A notícia, agora partilhada por Edgar Gonzalez, confirma as perplexidades já abordadas pelo popular Jordi Évole no seu documentário Cuando éramos cultos. Um retrato severo da bolha cultural de Espanha de que agora restam cascos “sem uso nem conteúdo”, cronicamente deficitários e financeiramente insustentáveis.
Estamos perante um exemplo paradigmático de uma doença mais vasta que atinge o que tantas vezes se faz passar como "política pública de arquitectura". Que devaneios desta natureza tenham sido cometidos em nome do “apoio à cultura”, com a cumplicidade e a vassalagem de todos os agentes institucionais, é bem o retrato da corrosão ética e moral que conduziu à nossa sociedade à falência, em múltiplas formas.
Temos assim a arquitectura enquanto manifestação e veículo de narrativas políticas, uma arquitectura que não se move verdadeiramente por ideias e valores, que não traz consigo qualquer entusiasmo ou vontade de transformação do mundo, antes padece das mesmas debilidades que enfermam o discurso político corrente. Por isto mesmo são operações que se revestem de uma forte carga discursiva, ficções validadas pela chancela “notável” de autor onde confluem interesses e oportunismos geradores das maiores armadilhas financeiras. Que o interesse público, esse valor central da democracia, seja a primeira vítima destes processos é algo que não parece trazer consequência ou qualquer forma de resistência.
Trata-se de uma patologia cultural que afecta profundamente o espaço público das ideias. Tão grave quanto a actuação de políticos sem escrúpulos e sem responsabilidade é o modo como os agentes do meio arquitectónico contribuem activamente para sancionar aquela apropriação do “arquitecto” enquanto álibi da indiscutibilidade dos processos de promoção da obra pública e da sua validade programática.

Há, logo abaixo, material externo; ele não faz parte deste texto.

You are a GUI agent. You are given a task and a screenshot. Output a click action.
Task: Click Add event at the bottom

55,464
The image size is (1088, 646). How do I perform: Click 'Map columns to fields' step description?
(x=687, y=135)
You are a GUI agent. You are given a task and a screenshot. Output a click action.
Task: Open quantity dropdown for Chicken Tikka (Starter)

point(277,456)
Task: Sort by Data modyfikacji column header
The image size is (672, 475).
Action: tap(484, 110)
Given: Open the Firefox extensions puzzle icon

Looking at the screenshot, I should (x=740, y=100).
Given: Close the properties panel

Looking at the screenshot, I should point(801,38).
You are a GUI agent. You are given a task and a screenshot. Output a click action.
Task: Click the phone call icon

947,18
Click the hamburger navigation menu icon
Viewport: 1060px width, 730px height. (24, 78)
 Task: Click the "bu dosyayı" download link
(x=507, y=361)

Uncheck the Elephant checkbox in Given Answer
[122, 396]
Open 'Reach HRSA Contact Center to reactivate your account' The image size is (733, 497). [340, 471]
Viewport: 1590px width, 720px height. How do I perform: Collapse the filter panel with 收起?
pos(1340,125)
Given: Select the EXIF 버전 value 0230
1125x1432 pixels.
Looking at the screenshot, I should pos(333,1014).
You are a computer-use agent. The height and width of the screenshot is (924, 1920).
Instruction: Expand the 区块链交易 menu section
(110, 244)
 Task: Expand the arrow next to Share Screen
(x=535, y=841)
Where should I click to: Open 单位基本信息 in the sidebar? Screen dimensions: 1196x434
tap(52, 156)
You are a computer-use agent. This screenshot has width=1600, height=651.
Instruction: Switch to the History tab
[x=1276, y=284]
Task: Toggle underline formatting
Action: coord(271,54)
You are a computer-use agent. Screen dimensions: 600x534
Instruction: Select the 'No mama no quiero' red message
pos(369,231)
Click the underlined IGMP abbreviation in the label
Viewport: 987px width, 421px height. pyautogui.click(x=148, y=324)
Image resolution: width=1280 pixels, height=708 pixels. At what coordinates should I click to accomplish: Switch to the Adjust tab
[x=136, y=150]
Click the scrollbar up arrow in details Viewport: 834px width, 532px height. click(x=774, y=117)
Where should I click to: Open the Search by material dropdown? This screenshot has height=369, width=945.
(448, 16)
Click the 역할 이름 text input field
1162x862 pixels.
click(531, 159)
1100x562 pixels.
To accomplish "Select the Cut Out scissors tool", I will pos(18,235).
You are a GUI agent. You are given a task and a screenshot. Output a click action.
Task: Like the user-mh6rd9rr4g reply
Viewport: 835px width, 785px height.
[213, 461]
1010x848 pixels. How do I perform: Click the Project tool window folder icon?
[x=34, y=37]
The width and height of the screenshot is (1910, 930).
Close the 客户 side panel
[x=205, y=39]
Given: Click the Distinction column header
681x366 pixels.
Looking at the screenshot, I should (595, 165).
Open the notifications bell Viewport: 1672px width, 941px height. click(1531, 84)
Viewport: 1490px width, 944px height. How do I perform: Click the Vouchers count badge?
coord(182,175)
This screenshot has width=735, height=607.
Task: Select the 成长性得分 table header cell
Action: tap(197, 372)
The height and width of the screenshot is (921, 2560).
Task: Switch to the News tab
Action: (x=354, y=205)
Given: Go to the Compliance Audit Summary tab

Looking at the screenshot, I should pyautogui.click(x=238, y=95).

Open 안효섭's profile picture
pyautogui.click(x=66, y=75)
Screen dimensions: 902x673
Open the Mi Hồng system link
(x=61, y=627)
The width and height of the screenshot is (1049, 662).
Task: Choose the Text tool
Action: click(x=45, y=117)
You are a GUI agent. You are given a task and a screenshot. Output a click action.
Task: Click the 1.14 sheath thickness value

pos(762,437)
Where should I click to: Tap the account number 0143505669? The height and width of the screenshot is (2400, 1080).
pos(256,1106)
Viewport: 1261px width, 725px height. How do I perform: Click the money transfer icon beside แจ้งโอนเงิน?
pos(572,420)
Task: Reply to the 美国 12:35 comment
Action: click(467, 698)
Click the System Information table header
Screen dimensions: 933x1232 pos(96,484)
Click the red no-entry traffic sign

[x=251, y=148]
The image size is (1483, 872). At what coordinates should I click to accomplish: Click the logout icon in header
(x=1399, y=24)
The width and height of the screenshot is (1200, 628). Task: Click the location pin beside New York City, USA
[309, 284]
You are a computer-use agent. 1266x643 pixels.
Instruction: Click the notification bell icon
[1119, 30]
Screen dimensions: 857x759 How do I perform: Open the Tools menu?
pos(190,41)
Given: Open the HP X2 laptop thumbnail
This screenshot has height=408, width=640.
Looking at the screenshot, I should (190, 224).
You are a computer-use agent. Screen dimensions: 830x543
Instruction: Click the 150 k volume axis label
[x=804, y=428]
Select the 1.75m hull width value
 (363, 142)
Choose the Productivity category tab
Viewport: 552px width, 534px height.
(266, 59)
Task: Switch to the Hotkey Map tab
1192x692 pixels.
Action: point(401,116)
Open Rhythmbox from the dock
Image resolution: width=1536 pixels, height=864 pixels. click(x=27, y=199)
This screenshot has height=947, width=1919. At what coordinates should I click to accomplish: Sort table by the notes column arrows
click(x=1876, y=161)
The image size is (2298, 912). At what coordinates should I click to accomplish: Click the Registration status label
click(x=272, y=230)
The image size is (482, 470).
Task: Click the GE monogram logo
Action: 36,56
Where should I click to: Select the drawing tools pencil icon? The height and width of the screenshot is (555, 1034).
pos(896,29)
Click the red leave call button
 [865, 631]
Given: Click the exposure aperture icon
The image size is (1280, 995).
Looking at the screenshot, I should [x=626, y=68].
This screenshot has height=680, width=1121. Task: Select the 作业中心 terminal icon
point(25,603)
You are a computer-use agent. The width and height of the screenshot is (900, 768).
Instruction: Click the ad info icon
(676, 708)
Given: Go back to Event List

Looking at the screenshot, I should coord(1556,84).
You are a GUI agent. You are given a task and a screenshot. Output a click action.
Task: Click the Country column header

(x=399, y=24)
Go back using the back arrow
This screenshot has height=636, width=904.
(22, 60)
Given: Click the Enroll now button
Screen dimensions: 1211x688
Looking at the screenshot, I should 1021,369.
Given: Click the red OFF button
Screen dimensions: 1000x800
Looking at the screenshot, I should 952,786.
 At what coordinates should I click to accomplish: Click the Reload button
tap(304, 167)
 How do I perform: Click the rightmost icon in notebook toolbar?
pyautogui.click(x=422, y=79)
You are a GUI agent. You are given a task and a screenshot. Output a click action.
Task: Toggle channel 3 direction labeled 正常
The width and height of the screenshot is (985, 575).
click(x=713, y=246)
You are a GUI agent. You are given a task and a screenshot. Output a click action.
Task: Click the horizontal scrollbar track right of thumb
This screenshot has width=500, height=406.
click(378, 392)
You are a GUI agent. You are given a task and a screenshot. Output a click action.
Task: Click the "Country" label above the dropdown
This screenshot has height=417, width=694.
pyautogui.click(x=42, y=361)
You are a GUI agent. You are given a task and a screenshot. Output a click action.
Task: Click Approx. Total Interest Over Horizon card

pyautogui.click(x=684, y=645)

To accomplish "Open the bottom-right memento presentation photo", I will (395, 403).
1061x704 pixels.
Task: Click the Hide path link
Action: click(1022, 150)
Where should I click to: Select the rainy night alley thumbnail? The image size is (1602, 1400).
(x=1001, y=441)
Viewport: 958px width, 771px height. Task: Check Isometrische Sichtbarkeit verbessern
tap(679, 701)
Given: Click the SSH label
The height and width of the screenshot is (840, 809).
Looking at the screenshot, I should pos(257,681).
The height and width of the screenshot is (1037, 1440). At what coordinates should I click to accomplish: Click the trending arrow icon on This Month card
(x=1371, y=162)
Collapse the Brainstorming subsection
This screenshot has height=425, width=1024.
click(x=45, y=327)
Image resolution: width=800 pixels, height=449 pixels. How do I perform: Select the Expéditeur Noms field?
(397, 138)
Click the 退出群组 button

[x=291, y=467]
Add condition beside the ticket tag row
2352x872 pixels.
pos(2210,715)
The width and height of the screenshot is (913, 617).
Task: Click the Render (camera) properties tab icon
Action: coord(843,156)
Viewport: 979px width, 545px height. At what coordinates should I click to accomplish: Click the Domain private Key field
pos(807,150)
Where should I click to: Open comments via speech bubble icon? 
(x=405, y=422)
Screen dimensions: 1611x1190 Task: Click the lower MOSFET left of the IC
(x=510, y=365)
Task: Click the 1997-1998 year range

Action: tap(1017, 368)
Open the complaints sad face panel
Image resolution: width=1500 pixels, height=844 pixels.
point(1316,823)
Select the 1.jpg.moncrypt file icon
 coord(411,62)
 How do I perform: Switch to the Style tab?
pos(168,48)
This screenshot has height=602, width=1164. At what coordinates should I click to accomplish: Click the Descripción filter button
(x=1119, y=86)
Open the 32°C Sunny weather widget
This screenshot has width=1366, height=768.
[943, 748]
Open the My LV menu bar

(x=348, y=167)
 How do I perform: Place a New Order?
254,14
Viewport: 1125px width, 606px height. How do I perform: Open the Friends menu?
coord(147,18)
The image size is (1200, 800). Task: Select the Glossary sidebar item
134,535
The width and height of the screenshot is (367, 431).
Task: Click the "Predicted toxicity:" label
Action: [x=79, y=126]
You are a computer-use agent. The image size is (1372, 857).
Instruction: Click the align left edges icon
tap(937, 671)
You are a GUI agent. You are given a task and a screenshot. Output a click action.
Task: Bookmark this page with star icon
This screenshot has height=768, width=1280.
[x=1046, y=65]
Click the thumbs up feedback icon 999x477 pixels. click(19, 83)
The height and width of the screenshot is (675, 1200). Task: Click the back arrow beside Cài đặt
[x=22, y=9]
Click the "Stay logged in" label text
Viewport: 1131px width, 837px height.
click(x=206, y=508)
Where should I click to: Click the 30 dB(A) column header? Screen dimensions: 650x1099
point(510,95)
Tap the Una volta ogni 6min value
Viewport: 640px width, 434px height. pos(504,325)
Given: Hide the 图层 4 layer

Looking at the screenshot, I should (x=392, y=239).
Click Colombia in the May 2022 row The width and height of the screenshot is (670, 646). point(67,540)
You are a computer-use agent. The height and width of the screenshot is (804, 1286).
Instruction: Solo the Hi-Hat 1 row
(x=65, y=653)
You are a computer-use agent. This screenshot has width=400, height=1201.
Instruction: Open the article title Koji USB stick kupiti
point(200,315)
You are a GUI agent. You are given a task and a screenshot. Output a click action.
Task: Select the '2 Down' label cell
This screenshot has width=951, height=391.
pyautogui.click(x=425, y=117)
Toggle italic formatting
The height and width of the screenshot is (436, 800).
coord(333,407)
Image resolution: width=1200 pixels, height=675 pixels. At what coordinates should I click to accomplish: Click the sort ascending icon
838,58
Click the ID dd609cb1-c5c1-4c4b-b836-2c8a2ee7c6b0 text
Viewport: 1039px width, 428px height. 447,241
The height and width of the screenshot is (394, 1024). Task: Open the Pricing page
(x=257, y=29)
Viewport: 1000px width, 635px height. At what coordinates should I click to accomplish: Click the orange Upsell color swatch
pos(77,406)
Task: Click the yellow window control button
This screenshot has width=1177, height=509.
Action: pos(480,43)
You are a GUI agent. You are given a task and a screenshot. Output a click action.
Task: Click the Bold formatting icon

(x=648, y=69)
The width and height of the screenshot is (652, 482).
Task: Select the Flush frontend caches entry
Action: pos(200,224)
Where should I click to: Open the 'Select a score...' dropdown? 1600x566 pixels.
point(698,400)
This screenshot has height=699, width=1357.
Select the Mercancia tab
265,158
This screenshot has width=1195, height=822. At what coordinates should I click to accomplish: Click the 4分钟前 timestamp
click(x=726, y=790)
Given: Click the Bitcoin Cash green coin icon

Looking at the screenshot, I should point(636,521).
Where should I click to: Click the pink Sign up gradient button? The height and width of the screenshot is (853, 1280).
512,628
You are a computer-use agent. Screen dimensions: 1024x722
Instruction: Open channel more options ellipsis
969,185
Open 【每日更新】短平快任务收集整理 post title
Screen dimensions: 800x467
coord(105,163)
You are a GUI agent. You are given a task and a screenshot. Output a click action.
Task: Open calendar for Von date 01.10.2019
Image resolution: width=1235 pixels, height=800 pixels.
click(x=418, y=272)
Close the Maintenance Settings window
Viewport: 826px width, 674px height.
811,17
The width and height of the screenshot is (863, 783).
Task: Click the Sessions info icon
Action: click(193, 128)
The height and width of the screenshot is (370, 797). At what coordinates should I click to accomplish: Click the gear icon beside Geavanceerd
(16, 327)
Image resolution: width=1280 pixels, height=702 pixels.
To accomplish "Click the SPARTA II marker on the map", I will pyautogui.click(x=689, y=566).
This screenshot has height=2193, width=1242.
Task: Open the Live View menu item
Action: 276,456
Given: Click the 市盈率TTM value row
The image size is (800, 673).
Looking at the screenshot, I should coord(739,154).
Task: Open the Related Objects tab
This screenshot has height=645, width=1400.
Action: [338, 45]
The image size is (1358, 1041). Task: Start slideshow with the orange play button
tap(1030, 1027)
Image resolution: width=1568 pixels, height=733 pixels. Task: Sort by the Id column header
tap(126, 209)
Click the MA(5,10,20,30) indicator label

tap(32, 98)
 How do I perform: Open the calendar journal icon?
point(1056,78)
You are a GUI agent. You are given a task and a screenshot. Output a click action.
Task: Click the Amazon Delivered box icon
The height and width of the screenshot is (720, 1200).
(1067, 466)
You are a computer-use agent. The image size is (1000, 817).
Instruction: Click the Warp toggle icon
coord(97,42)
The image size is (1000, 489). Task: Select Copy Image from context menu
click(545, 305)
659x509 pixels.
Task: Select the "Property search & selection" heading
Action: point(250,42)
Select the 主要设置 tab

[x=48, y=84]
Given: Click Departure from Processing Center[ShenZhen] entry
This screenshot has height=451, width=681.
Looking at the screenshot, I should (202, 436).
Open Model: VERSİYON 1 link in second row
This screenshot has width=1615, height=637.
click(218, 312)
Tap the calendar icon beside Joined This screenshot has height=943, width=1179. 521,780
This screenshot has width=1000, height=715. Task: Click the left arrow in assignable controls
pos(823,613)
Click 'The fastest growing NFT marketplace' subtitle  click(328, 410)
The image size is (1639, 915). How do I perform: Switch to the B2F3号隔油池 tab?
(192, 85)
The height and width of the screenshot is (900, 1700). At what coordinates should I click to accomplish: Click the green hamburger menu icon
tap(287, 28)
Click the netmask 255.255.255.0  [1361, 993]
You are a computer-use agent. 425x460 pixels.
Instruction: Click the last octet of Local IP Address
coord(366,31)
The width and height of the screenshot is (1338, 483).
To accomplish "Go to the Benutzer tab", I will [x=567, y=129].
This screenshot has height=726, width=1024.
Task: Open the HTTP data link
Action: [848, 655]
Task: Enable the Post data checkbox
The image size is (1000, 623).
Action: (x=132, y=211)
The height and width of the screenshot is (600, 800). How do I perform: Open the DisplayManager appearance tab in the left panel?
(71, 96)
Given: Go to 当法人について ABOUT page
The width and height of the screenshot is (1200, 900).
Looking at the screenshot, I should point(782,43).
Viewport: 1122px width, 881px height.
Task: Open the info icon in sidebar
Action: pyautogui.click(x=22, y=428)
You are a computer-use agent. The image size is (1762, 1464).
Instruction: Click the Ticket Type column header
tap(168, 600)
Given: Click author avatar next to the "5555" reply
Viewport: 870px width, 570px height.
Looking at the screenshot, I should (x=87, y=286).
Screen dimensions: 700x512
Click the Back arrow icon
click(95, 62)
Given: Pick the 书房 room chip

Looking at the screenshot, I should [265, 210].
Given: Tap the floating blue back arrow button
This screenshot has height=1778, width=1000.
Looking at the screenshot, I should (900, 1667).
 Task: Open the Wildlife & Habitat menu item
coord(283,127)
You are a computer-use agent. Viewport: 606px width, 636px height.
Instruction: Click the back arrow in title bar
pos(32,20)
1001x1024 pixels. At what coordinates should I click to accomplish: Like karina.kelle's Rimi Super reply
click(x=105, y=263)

Neste jogo de interesses a crítica de arquitectura representa um papel decisivo e, lamentavelmente, fatal. É certo que o exercício da crítica vive hoje refém de diversos mal entendidos pela indistinção entre informação, divulgação, opinião e esse outro trabalho maior de contextualização e confronto investigativo da história e das ideias. Também aqui a mediatização e os blogues deram tantas vezes um mau contributo, alimentando a confusão em nome de um falso debate “democrático” que mais não é do que a expressão do mínimo denominador comum do pensamento.
Mas a falência da crítica de arquitectura vai muito para lá dessa disfunção contemporânea. O que está em causa é a legitimidade da crítica enquanto suporte voluntário da construção de narrativas artificiosas, ausentes de qualquer frontalidade ou substância. Como se a obra de arquitectura fosse legitimável enquanto manifestação de si própria, divorciada do tecido financeiro, económico, social, político, cultural em que tem lugar. E como se o crítico pudesse sê-lo sem ser cidadão do seu tempo.
Se vivemos um tempo de narrativas é exactamente por habitarmos um território de não-crítica. O que testemunhamos são representações de crítica, vazias e rotundas, ensaiando ocasionalmente laivos de irreverência, sempre e invariavelmente atirando sobre alvos fáceis. Em boa verdade, mais não são do que exteriorizações de uma cultura falida e moribunda, animada apenas pelo momento de tempos passados, tal como estas arquitecturas.
Estas questões, previsivelmente, não se verão abordadas em qualquer conferência ou editorial.